L’ELEZIONE PIÙ COMBATTUTA

Nel 2007, Rivlin fu battuto da Peres nella scalata alla presidenza. Ieri, nonostante una vecchia antipatia e rivalità con Netanyahu, premier e leader del suo stesso partito (il Lukud), è riuscito a vincere quella che è stata definita l’elezione più combattuta (e sporca) della storia d’Israele. Due candidati sono stati costretti a ritirarsi di fronte ad accuse (non provate) di corruzione e reati sessuali lanciate alla vigilia del voto. E, ieri, dopo un primo tentativo inconclusivo anche chi, come Netanyahu, non lo aveva voluto sostenere lo ha scelto preferendolo a Meir Shitrit, alfiere del centro dello stesso partito. In Israele la carica di presidente non è politica e lo ha ricordato lo stesso Rivlin. È a favore degli insediamenti nei territori palestinesi occupati ed è contrario al processo di pace ma già l’altro giorno, di fronte a una vittoria che lui considerava scontata ha detto: «Non interverrò nelle decisioni della Knesset. I deputati decideranno della pace e dei confini d’Israele. Non tocca ai presidenti determinare gli accordi fra Israele e i palestinesi, e il mondo arabo.

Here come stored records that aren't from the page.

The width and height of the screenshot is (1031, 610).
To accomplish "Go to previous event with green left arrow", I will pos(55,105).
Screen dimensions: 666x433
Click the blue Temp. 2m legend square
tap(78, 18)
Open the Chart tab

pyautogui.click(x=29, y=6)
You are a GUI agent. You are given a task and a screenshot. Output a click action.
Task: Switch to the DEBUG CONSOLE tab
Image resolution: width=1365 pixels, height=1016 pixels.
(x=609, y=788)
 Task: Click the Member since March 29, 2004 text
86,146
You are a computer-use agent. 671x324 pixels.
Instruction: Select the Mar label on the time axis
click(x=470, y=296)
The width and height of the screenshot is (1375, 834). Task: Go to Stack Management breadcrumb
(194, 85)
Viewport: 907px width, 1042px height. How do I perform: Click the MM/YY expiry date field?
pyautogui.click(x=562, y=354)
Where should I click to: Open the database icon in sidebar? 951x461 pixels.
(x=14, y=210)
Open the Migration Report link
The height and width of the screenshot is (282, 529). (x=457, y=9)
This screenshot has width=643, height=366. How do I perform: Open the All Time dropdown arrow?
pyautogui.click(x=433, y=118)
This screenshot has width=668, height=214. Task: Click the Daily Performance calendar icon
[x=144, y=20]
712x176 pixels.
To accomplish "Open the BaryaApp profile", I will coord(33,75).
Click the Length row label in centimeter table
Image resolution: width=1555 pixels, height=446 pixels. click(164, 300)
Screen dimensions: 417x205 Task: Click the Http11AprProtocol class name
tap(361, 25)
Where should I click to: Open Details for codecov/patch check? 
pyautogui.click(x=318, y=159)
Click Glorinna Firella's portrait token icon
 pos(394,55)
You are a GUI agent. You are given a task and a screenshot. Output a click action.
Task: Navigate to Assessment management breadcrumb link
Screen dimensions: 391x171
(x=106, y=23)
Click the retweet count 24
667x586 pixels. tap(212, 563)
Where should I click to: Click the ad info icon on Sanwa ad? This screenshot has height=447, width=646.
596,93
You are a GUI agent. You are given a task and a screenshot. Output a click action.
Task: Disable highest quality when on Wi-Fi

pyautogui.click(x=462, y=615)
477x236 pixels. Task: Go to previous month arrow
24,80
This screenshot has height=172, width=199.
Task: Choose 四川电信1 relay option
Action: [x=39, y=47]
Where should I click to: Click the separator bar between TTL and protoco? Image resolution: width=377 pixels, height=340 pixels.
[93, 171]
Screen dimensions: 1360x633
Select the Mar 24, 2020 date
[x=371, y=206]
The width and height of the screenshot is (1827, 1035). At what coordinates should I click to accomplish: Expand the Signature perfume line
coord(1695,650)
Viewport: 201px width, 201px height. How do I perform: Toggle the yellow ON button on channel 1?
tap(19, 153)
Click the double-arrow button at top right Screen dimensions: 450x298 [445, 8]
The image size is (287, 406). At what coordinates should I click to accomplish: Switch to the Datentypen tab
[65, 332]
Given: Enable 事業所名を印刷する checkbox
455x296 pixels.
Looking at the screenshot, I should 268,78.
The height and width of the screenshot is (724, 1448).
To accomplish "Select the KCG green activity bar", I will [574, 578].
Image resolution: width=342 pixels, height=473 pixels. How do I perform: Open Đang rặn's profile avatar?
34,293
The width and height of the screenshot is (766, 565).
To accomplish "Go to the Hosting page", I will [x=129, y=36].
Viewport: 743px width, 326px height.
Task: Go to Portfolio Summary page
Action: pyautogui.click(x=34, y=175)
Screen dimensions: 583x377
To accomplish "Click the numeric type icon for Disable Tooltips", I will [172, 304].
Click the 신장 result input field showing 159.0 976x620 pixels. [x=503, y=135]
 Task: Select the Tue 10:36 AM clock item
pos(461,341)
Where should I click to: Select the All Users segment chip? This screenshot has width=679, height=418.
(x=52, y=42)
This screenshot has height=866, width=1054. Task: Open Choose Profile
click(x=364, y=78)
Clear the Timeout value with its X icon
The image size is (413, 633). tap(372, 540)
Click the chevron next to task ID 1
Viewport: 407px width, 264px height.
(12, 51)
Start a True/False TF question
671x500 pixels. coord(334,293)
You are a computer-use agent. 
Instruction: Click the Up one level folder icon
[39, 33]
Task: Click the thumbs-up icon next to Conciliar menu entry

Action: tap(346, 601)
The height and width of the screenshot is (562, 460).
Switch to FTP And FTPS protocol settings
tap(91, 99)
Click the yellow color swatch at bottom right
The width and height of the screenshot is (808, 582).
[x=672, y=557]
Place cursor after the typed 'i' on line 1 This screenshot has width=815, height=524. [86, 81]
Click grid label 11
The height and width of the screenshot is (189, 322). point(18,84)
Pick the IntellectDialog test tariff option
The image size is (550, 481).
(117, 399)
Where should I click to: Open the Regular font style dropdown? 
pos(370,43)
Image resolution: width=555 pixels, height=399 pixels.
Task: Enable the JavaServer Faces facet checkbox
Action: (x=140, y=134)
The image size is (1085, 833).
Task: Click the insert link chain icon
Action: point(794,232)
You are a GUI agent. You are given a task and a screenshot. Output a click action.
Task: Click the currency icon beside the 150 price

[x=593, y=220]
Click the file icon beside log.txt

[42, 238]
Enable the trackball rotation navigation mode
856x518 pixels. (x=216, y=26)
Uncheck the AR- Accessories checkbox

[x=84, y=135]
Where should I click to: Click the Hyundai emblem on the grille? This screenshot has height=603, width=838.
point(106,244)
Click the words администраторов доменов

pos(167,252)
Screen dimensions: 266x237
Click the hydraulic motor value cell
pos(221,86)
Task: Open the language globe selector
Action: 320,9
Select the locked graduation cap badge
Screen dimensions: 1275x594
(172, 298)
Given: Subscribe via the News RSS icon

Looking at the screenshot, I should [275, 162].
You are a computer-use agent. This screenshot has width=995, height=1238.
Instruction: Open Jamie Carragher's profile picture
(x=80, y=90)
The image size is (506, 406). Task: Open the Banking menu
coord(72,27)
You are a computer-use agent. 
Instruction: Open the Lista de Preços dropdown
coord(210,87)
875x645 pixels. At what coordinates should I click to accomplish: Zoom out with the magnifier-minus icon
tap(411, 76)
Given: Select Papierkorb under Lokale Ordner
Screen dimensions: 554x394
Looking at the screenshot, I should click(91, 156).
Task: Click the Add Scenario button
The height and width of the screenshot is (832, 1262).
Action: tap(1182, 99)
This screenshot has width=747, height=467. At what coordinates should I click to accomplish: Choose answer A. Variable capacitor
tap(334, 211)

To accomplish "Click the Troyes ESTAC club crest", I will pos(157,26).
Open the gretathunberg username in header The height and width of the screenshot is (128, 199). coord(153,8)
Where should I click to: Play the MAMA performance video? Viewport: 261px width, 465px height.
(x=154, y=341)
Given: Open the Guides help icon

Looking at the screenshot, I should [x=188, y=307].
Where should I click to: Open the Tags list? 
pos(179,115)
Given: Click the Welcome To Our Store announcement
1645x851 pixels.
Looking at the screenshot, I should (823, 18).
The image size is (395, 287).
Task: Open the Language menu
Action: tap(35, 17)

Ma di creare un ponte fra le opinioni, facilitare il dialogo e la comprensione». Da Ramallah gli ha risposto, indirettamente, il ministro dell’economia palestinese Mohammed Shatayyeh: «Rivlin è stato eletto tra le file di una formazione politica di destra che rifiuta la pace e supporta l’occupazione della Palestina, ma staremo a vedere quello che farà prima di dare un giudizio definitivo». Una frase studiata a tavolino per chiedere lo stesso tipo di atteggiamento israeliano nei confronti del governo di unità nazionale messo insieme da Fatah e Hamas nel tentativo non soltanto di mettere fine alle divisioni nazionali ma anche di potersi presentare uniti se mai i negoziati dovessero riprendersi. È la linea caldeggiata anche da Stati Uniti, il maggiore alleato d’Israele, ed Unione europea e che ha fatto infuriare il premier israeliano.



L’USCENTE

Shimon Peres, il presidente uscente, ha dedicato la sua vita al paese partendo da posizioni di falco (era uno dei primi sostenitori delle colonie) per poi passare alle posizioni per le quali ha guadagnato il Nobel. Dopo gli accordi di Oslo e la morte di Itzhak Rabin (ucciso da un estremista israeliano), aveva fatto poco per far avanzare il processo di pace ma aveva esportato nel mondo l’immagine di un paese diviso al suo interno e con una forte componente interessata a mettere fine al conflitto con i palestinesi e gli altri arabi. Rivlin non ha avuto problemi a riconoscere che la fondazione d’Israele ha «provocato molto dolore» ai palestinesi e parla di «vera cooperazione fra arabi ed ebrei» ma le sue posizioni sono più vicine a quelle del primo ministro e dell’estrema destra, sempre più isolati nel mondo per il loro rifiuto di bloccare gli insediamenti e negoziare con la leadership palestinese. È una realtà che lo stesso Netanyahu ha riconosciuto nel suo discorso di saluto parlando di «compito gravoso» del neo eletto.